Redes vs. Trump

As plataformas não são autoridades públicas e muito menos tribunais para se tornarem intérpretes da lei em última instância.

Nas redes sociais há pessoas que escrevem não verdades e há profissionais do insulto que usam linguagem agressiva que nunca teriam coragem de expressar cara a cara. Donald Trump pisou o risco do aceitável não apenas por ocasião dos acontecimentos do Capitólio. Fê-lo antes de ser eleito e durante todo o tempo em que foi Presidente.

Todos os que usamos redes sabemos que isso acontece (mas mesmo assim lá continuamos) e muitos já tivemos de bloquear pessoas nos nossos murais, quando usam repetidamente linguagem insultuosa.

Que nós os expulsemos do nosso mural faz parte do jogo. Mas devemos dar às plataformas o direito de os suspenderem ou expulsarem do seu espaço sem ordem administrativa ou judicial? Quando e como pode isso acontecer?

Vamos por partes. Se o conteúdo é ilegal, por exemplo, incitamento à violência ou pornografia infantil, pode admitir-se que sim, que as plataformas devem poder removê-lo. O que é ilegal offline deve ser ilegal online. Convém para isso que as ilegalidades estejam tipificadas e que haja recurso da decisão. As plataformas não são autoridades públicas e muito menos tribunais para se tornarem intérpretes da lei em última instância.

E no caso de não ser ilegal, mas ser apenas perigoso? Devem as plataformas ter esse direito de policiar as redes, mesmo que depois haja possibilidade de recurso?  Ou será que impor obrigações para vigiarem todos os conteúdos pode levar a consequências indesejadas, como a retirada preventiva de conteúdo que não representa riscos ou ilegalidades?

Convém não esquecer que as plataformas são apenas empresas privadas muitíssimo poderosas e, em geral, sediadas fora do espaço da União Europeia. Têm tanto poder e entraram tanto nas nossas vidas que quase nos parecem outra coisa. Devemos dar-lhes mais poder ainda?

Há ainda outra situação. Ao criar uma conta nas redes sociais, concordamos com os Termos e Condições (T&C). É mais ou menos o mesmo que acontece quando fazemos um contrato de seguro. Há sempre umas cláusulas em letras pequeninas que assinamos, mas que por vezes não lemos ou não entendemos bem a não ser quando chega o acidente e a companhia não paga o que esperamos.

Ora bem, os T&C são o nosso contrato com as redes. Aí se refere o que não é permitido, como por exemplo, no Twitter, fazer-se passar por outro ou insistir em mensagens de assédio. Se violarmos a proibição, violamos o contrato, e a rede pode suspender-nos como utentes.
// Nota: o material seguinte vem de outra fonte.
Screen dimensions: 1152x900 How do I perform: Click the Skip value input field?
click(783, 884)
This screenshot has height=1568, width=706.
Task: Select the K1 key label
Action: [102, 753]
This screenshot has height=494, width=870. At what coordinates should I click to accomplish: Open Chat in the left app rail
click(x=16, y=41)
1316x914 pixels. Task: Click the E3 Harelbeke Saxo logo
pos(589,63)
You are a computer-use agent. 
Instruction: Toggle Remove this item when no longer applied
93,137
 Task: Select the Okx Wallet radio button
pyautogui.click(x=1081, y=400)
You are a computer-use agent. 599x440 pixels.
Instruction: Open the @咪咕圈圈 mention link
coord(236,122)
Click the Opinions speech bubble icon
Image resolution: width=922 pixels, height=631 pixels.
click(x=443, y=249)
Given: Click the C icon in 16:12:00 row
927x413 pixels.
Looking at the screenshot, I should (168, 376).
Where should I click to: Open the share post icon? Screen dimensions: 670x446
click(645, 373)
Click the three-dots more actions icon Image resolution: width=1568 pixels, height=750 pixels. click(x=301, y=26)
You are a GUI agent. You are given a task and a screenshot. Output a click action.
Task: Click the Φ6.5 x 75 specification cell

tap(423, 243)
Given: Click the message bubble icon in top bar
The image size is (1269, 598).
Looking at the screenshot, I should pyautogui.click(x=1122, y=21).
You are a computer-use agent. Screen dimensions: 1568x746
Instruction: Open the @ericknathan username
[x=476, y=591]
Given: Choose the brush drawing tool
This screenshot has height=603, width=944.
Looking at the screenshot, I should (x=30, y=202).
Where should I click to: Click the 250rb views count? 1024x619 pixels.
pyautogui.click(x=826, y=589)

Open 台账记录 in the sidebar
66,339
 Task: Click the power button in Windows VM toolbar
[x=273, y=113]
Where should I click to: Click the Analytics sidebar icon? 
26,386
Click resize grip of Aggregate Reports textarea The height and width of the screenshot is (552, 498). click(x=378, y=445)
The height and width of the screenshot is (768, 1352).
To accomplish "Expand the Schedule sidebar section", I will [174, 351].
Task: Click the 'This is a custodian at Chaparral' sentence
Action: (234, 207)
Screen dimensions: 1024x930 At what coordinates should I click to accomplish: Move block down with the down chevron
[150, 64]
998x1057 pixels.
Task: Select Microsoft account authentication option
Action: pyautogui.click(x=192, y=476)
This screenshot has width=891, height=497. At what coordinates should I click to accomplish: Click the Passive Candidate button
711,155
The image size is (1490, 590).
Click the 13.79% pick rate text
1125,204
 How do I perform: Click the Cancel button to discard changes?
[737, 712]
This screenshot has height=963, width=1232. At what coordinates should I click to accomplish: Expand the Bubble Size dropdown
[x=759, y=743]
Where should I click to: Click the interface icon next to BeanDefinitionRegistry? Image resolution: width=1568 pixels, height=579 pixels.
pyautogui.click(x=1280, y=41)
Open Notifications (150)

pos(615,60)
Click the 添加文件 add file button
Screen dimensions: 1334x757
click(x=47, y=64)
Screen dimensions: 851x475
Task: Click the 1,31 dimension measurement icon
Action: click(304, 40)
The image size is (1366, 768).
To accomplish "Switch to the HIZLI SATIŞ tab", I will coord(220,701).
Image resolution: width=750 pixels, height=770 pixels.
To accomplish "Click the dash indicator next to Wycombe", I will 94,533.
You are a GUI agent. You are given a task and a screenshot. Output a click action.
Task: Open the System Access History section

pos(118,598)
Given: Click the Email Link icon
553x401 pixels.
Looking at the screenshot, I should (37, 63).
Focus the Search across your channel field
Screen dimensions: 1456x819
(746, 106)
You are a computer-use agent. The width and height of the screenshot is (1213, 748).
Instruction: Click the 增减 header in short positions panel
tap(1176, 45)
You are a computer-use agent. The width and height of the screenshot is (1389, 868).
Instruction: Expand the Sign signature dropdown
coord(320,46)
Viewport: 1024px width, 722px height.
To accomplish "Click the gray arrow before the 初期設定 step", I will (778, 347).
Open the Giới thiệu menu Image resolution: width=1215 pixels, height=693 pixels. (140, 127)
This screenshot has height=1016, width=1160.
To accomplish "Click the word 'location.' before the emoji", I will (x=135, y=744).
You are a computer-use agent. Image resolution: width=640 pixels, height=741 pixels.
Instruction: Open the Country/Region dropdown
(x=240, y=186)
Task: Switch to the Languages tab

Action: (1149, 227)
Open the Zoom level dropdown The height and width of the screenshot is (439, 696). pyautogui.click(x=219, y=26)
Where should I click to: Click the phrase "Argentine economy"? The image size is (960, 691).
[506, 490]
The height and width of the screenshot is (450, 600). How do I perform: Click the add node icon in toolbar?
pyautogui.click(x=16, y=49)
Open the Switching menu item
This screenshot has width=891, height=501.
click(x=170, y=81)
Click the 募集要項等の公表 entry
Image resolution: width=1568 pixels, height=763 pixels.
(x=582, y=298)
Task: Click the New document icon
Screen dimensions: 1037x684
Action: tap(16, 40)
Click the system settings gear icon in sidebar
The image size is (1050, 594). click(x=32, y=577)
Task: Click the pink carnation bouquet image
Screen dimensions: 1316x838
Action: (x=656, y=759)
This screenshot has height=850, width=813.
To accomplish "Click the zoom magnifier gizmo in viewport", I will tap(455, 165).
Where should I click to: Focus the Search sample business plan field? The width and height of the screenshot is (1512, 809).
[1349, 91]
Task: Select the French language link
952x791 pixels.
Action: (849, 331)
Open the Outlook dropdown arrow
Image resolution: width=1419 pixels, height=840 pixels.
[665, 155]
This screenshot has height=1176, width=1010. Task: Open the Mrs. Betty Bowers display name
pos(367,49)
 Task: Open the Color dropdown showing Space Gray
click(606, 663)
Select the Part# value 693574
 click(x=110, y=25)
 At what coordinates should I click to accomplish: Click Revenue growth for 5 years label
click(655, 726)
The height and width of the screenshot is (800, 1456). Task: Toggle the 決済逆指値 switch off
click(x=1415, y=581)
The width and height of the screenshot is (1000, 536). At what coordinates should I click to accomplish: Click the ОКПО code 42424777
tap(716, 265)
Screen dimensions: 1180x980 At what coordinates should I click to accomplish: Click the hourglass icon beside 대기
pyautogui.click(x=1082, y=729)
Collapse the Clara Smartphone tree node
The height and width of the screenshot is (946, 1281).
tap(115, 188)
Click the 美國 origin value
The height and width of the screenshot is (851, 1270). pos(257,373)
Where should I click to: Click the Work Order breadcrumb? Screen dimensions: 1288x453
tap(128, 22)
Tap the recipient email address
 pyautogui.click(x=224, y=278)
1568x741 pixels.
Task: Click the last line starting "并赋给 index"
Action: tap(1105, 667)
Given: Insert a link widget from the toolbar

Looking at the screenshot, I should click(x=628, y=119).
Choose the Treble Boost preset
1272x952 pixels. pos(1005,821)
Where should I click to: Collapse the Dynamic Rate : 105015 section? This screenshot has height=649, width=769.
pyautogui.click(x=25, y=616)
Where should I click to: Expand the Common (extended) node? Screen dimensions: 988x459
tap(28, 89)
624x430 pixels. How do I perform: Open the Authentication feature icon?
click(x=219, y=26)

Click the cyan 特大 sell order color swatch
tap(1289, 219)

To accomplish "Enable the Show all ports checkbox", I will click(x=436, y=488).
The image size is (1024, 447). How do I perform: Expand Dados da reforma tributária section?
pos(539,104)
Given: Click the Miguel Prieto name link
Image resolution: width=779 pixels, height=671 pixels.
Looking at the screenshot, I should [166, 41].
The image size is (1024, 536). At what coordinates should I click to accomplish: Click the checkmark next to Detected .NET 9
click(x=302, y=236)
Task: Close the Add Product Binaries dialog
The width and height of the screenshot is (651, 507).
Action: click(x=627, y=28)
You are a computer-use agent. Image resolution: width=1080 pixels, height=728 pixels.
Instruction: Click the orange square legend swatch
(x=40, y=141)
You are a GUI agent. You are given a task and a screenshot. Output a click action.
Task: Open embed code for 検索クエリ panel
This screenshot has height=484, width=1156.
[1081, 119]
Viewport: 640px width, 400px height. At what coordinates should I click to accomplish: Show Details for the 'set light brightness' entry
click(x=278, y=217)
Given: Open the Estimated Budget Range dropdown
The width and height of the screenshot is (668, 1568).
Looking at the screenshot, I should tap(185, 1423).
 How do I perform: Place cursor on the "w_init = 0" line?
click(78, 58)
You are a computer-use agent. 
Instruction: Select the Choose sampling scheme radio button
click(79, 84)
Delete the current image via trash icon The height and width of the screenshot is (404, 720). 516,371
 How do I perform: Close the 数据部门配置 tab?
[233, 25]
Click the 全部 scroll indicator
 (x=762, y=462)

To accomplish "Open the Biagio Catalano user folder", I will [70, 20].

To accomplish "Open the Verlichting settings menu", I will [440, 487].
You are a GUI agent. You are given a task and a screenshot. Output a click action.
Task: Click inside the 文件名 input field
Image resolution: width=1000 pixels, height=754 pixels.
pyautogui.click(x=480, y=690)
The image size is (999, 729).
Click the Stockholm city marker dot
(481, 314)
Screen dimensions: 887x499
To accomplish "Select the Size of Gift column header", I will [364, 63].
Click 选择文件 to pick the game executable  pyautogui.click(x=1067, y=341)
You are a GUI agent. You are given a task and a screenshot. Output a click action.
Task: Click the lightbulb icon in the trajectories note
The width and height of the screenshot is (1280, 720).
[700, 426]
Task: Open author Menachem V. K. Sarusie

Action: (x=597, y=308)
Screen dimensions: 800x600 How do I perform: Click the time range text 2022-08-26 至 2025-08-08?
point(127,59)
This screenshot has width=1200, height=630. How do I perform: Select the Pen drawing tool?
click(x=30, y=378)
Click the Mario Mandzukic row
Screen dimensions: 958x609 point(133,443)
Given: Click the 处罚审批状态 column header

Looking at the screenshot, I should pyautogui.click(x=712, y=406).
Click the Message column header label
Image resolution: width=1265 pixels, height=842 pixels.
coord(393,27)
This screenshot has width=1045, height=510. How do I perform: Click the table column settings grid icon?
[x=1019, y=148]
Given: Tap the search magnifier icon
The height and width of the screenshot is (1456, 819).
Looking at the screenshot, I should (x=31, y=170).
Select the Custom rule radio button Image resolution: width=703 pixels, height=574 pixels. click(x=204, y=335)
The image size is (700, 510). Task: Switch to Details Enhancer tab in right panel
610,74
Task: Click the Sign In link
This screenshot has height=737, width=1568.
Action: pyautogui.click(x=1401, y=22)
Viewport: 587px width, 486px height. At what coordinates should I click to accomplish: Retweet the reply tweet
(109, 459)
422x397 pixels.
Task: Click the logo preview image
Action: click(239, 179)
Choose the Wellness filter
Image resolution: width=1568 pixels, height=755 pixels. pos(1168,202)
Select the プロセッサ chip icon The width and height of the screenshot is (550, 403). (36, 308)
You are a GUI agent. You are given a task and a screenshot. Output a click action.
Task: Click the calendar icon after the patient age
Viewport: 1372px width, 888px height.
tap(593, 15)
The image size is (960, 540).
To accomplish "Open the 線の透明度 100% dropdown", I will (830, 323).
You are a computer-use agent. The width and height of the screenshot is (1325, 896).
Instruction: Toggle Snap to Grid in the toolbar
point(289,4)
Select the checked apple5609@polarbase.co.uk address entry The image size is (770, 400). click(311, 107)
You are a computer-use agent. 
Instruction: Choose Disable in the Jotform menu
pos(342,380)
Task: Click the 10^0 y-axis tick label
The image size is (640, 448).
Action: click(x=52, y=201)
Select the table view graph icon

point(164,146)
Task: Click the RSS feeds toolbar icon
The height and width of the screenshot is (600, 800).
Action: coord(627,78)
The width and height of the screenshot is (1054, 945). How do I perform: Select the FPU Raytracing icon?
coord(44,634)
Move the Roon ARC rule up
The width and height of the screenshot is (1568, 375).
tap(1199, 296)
Contudo, se acharmos que a situação não foi devidamente interpretada, devemos ter um meio expedito e eficaz de reclamar tal como acontece na vida real.

Vejamos o caso recente da imagem da saudação fascista no jantar do Chega, que foi partilhada e imediatamente removida no Instagram por ser imagética de discurso de ódio, apesar de não ser esse o propósito da partilha, mas apenas o de dar a conhecer o episódio. Entre os que se queixaram estava a página “Insónias em Carvão”, que sinalizou de imediato o seu direito a contestar a decisão.

É também importante saber em que circunstâncias têm as plataformas obrigações para remover certos conteúdos a pedido dos seus utilizadores. Para isso, devem existir mecanismos de notificação, aos quais as plataformas terão de dar resposta clara, uma vez mais com possibilidade de recurso, tanto para quem acusa, como para quem é acusado.

Devemos, igualmente, registar a enorme diferença de velocidade entre a vida online e a vida offline. Por exemplo, é difícil analisar em detalhe todos os 480 mil tweets que são feitos por minuto (dados de 2018). A rapidez com que numa rede pode incitar-se à violência será dificilmente compatível com uma apreciação prévia de uma decisão por entidade independente. Será então preciso delegar algumas das decisões nas mãos das plataformas, exigindo em retorno o respeito pelos utilizadores e a transparência e escrutínio previstos pela regulação?

Nenhuma das questões que suscitei tem respostas fáceis nem soluções óbvias. Elas estão a ser neste momento discutidas na União Europeia numa proposta de regulamento para os serviços digitais (Digital Services Act). Por um lado, é preciso preservar a liberdade de expressão, mas por outro também devem ser prevenidos ataques indevidos aos direitos das pessoas e às próprias instituições democráticas, como se viu no caso da invasão do Capitólio.

Encontrar o equilíbrio ideal vai depender agora do nosso engenho e arte, no Parlamento Europeu e no Conselho da União Europeia, construído com os contributos dos europeus, que podem e devem participar neste debate para mais tarde não serem surpreendidos pelas soluções.